TRY IT: Using the entries below, transcribe exactly the line containing "[Advertisement] (192, 163)" and each line that follows it to the end.

DATA PROVIDED:
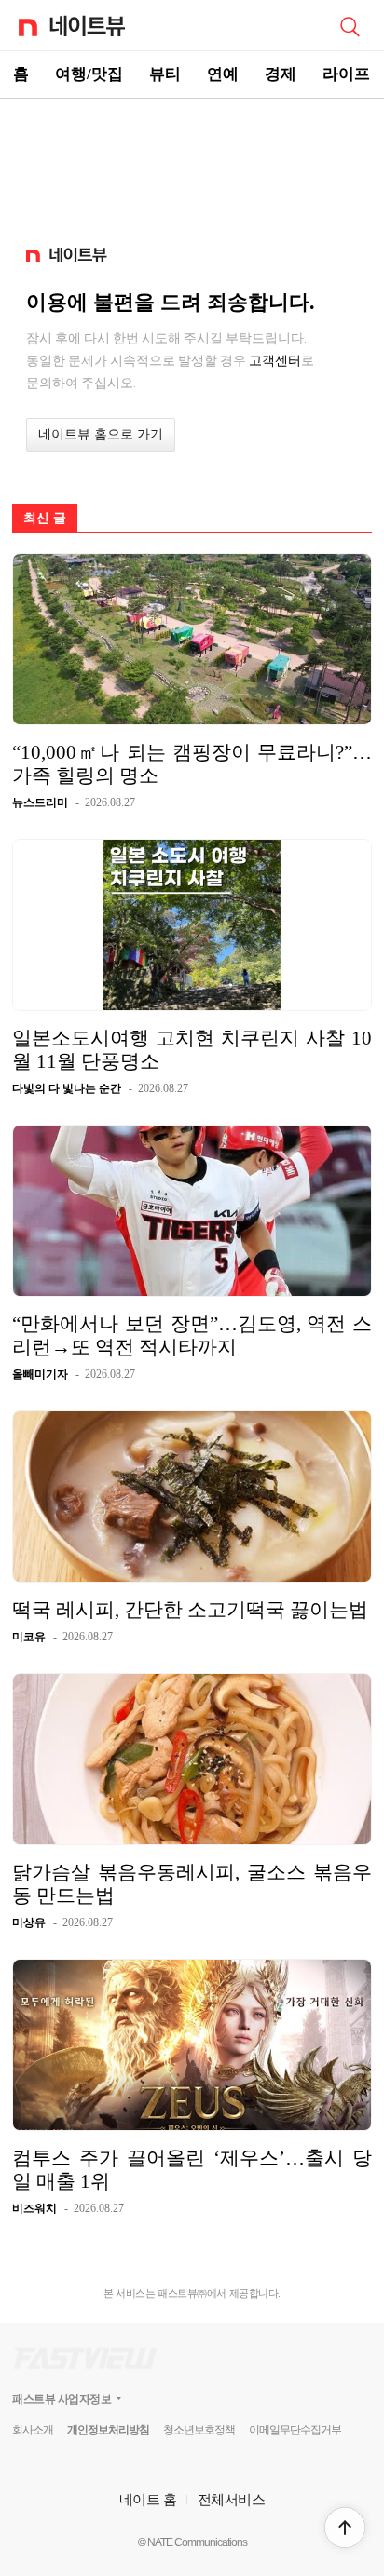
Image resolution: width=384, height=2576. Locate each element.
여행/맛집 (89, 74)
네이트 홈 (148, 2499)
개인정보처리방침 (108, 2429)
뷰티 (165, 74)
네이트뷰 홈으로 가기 (100, 434)
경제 (280, 74)
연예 (223, 74)
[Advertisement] (192, 163)
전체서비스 (232, 2499)
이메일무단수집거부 (295, 2429)
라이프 (346, 74)
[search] (349, 25)
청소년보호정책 (199, 2429)
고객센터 (275, 360)
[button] (345, 2527)
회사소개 (32, 2429)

EXPECTED ANSWER:
[Advertisement] (192, 163)
전체서비스 (232, 2499)
이메일무단수집거부 (295, 2429)
라이프 (346, 74)
[search] (349, 25)
청소년보호정책 (199, 2429)
고객센터 (275, 360)
[button] (345, 2527)
회사소개 (32, 2429)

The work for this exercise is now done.